Thank you, jgirvine for asking the question and everyone else for jumping in and answering.  I also needed the assistance and the step by step instructions really made a huge difference in remembering how to uninstall the ss hack and was helpful for reinstalling the new one, (again, thank you jgirvine for the link to the new hack).

You guys are awesome.


----------



## oliveyes2303 (Nov 26, 2009)

Hi,

I followed all of the steps that Jason911 listed to remove the hack and update my kindle 2. It removed the hack because my screensavers have gone back to the old ones. I went to settings and selected update your kindle and it said it was updating. It didn't up date to version 2.0.4 only to 2.0.4 and now I cant click on update your kindle. What did i do wrong?

Thanks


----------



## Pea (Nov 12, 2009)

How about for a Kindle 2 International? Anyone have a link to remove the hack?

Thanks!!


----------



## 911jason (Aug 17, 2009)

oliveyes2303 said:


> Hi,
> 
> I followed all of the steps that Jason911 listed to remove the hack and update my kindle 2. It removed the hack because my screensavers have gone back to the old ones. I went to settings and selected update your kindle and it said it was updating. It didn't up date to version 2.0.4 only to 2.0.4 and now I cant click on update your kindle. What did i do wrong?
> 
> Thanks


You said it didn't update to 2.0.4 only to 2.0.4... ? After you've removed both the screensaver and font hacks, then you need to download the 2.3 firmware from Amazon and update with that.


----------



## 911jason (Aug 17, 2009)

Pea said:


> How about for a Kindle 2 International? Anyone have a link to remove the hack?
> 
> Thanks!!


The uninstall file is usually in the same zip file as the hack.


----------



## Pea (Nov 12, 2009)

Gosh I just can't seem to find it. Would you know where I can get it?


----------



## 911jason (Aug 17, 2009)

Try the uninstall instructions and file on this page:
http://blogkindle.com/2009/10/unicode-font-hack-v0-2-now-for-kindle-international-too/


----------



## Pushka (Oct 30, 2009)

I think the early versions of the K2Int hack didnt have the uninstall function with them, later versions did.


----------



## Pea (Nov 12, 2009)

Thanks Jason - I found this on and it worked

The process should be the same for the K2, the K2i, and the KDX. However, with the 2.3 update, there has been a change to the way the Kindles handle the update files. Over on the MobilRead forums, jyavenard started a thread titled How to create packages for Kindle w/ firmware 2.3. With the 2.3 update, the K2 and KDX both require signed update packages, just like the K2i. I can verify from trying it that, after updating to 2.3, the original K2 screensaver hack patch file does not work any more. His post includes a link to a Python program to sign packages, but for people who just want their screensavers back, he also included a link --

I used this and removed the hack from my K2I

http://www.avenard.org/kindle2/screensaverhack-0.1.tar.gz to a file containing signed install and uninstall patch files for the screensaver hack for the K2, K2i, and KDX.

Yeah!!


----------



## NitroStitch (Feb 13, 2009)

Thanks everyone! I couldn't figure out how to get the hack to work - didn't get the Peazip thing without help from here!  Not only that, but I wasn't sure what I was doing wrong until I came here and found out that everyone was having failure reinstalling the hack after the update.

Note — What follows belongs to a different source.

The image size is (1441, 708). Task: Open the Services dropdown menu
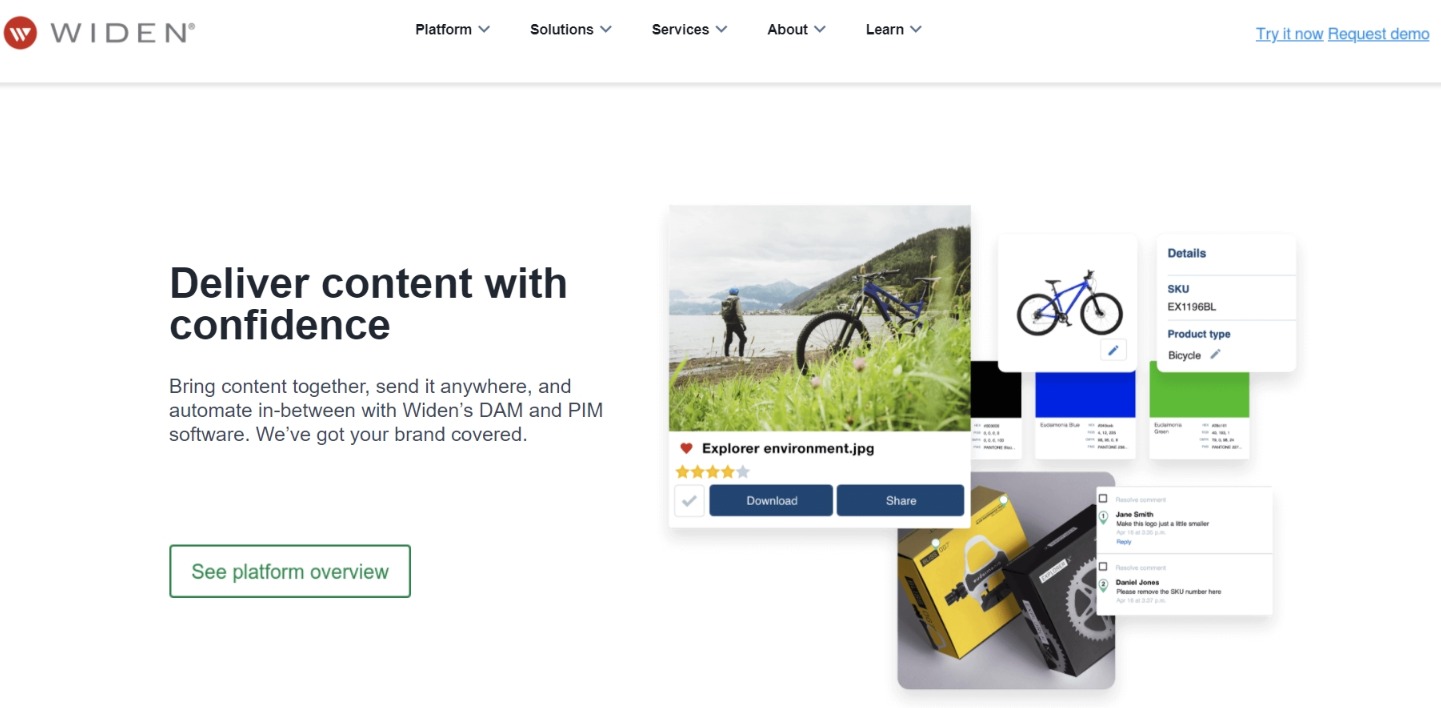[689, 29]
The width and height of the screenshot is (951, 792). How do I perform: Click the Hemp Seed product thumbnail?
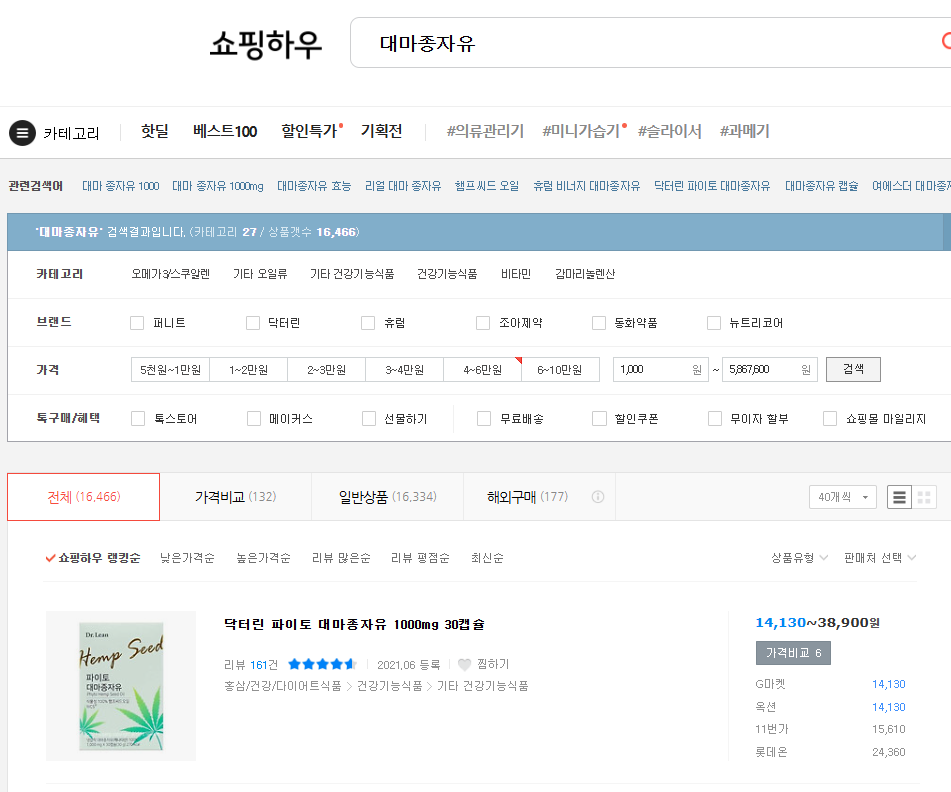[120, 686]
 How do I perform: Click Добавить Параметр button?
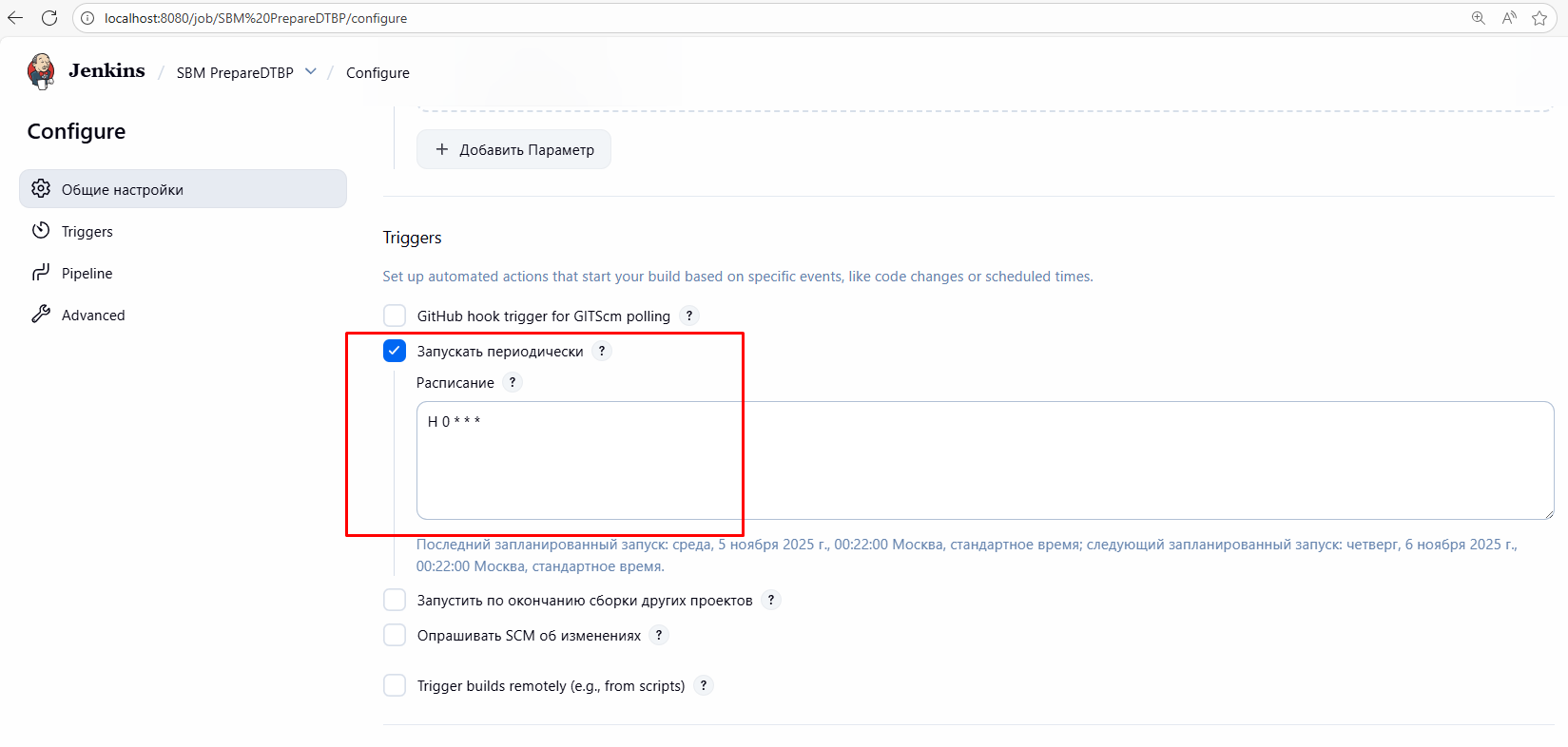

Now I have the update and my nifty screensavers back, instead of a bunch of intensely staring authors who are no longer with us...


----------



## srmalloy (Mar 3, 2009)

jgirvine said:


> from the first posting, I downloaded from this:
> "I've repackaged the screensaver hack ; for the DX, Kindle 2 International and Kindle 2: there:
> http://www.avenard.org/kindle2/scree...ack-0.1.tar.gz"
> 
> ...


I expect that the file was created on a Linux system. the Zip compressed archive format was originally developed for PCs (I won't go into the history there, but it was created because another archive format was proprietary); Unix systems had the "tar" program ('Tape ARchive'), which would take a collection of files and link them together as a single file so that it could be transferred more easily; these files normally had a .tar extension. It was quite common for programs to be made available on the Net as tarfiles containing all the source code and the makefile to . But the 'tar' format didn't do any compression, so when the GNU Zip (aka GZip, whose archive files have a .gz extension) software was written, it quickly became common to take a tarfile and compress it with gzip, making what came to be called a 'tarball', which had either a .tgz extension or, as with the file above, a doubled extension, '.tar.gz'.

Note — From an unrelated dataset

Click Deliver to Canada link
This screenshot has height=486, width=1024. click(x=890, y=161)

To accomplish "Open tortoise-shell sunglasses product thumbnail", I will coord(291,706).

Some programs, like WinZIP, understand what a tarball is and will ask you if you want to uncompress the tarfile and then open it; others, while they can handle both the gzip decompression and the tar extraction, will make you do it in two steps, the first decompressing the file to make it a regular tarfile, the second opening the tarfile for you to extract files from it.


----------